▶ **PROBLEM DESCRIPTION**
Once you have read the records, write them out again exactly.
[GIVEN ENTRIES — start]
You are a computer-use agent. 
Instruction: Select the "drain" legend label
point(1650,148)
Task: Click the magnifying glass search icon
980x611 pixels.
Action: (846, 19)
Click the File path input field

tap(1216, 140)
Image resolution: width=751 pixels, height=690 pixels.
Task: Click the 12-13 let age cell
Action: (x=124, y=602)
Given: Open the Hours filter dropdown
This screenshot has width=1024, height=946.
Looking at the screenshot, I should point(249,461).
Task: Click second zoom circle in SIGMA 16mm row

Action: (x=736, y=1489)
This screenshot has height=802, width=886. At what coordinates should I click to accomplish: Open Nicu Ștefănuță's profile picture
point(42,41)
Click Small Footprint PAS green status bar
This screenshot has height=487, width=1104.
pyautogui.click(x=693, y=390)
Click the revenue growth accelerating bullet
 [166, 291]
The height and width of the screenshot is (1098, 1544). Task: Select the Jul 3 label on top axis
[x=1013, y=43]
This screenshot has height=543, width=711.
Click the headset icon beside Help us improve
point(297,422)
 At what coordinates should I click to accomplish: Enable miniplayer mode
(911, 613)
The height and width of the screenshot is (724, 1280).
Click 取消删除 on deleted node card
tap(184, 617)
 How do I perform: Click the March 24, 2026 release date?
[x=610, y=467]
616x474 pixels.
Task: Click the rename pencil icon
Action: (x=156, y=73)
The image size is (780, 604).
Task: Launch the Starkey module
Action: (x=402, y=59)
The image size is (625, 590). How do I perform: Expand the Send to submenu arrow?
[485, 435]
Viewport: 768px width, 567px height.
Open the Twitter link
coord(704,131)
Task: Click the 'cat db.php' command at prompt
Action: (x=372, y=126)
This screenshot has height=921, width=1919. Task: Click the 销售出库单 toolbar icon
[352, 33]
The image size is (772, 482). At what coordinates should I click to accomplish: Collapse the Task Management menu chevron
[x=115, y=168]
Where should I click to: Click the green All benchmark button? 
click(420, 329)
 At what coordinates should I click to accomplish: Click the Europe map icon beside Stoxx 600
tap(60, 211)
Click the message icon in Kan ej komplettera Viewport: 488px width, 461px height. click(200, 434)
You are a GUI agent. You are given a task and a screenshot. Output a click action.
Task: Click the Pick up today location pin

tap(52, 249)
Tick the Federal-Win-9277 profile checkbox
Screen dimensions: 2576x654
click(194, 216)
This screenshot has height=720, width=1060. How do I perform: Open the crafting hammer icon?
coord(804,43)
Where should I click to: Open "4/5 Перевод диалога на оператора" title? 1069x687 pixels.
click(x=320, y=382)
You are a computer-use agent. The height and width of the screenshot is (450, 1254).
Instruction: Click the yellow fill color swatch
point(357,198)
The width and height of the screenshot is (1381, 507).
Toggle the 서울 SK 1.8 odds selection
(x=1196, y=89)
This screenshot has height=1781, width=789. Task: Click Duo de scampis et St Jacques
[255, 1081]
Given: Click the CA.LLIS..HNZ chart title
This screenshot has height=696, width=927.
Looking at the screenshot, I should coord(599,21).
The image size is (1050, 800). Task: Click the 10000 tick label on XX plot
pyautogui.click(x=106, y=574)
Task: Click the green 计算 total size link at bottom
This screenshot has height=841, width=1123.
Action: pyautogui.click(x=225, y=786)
[GIVEN ENTRIES — finish]
▶ **OUTPUT BELOW**
You are a computer-use agent. 
Instruction: Select the "drain" legend label
point(1650,148)
Task: Click the magnifying glass search icon
980x611 pixels.
Action: (846, 19)
Click the File path input field

tap(1216, 140)
Image resolution: width=751 pixels, height=690 pixels.
Task: Click the 12-13 let age cell
Action: (x=124, y=602)
Given: Open the Hours filter dropdown
This screenshot has width=1024, height=946.
Looking at the screenshot, I should point(249,461).
Task: Click second zoom circle in SIGMA 16mm row

Action: (x=736, y=1489)
This screenshot has height=802, width=886. At what coordinates should I click to accomplish: Open Nicu Ștefănuță's profile picture
point(42,41)
Click Small Footprint PAS green status bar
This screenshot has height=487, width=1104.
pyautogui.click(x=693, y=390)
Click the revenue growth accelerating bullet
 [166, 291]
The height and width of the screenshot is (1098, 1544). Task: Select the Jul 3 label on top axis
[x=1013, y=43]
This screenshot has height=543, width=711.
Click the headset icon beside Help us improve
point(297,422)
 At what coordinates should I click to accomplish: Enable miniplayer mode
(911, 613)
The height and width of the screenshot is (724, 1280).
Click 取消删除 on deleted node card
tap(184, 617)
 How do I perform: Click the March 24, 2026 release date?
[x=610, y=467]
616x474 pixels.
Task: Click the rename pencil icon
Action: (x=156, y=73)
The image size is (780, 604).
Task: Launch the Starkey module
Action: (x=402, y=59)
The image size is (625, 590). How do I perform: Expand the Send to submenu arrow?
[485, 435]
Viewport: 768px width, 567px height.
Open the Twitter link
coord(704,131)
Task: Click the 'cat db.php' command at prompt
Action: (x=372, y=126)
This screenshot has height=921, width=1919. Task: Click the 销售出库单 toolbar icon
[352, 33]
The image size is (772, 482). At what coordinates should I click to accomplish: Collapse the Task Management menu chevron
[x=115, y=168]
Where should I click to: Click the green All benchmark button? 
click(420, 329)
 At what coordinates should I click to accomplish: Click the Europe map icon beside Stoxx 600
tap(60, 211)
Click the message icon in Kan ej komplettera Viewport: 488px width, 461px height. click(200, 434)
You are a GUI agent. You are given a task and a screenshot. Output a click action.
Task: Click the Pick up today location pin

tap(52, 249)
Tick the Federal-Win-9277 profile checkbox
Screen dimensions: 2576x654
click(194, 216)
This screenshot has height=720, width=1060. How do I perform: Open the crafting hammer icon?
coord(804,43)
Where should I click to: Open "4/5 Перевод диалога на оператора" title? 1069x687 pixels.
click(x=320, y=382)
You are a computer-use agent. The height and width of the screenshot is (450, 1254).
Instruction: Click the yellow fill color swatch
point(357,198)
The width and height of the screenshot is (1381, 507).
Toggle the 서울 SK 1.8 odds selection
(x=1196, y=89)
This screenshot has height=1781, width=789. Task: Click Duo de scampis et St Jacques
[255, 1081]
Given: Click the CA.LLIS..HNZ chart title
This screenshot has height=696, width=927.
Looking at the screenshot, I should coord(599,21).
The image size is (1050, 800). Task: Click the 10000 tick label on XX plot
pyautogui.click(x=106, y=574)
Task: Click the green 计算 total size link at bottom
This screenshot has height=841, width=1123.
Action: pyautogui.click(x=225, y=786)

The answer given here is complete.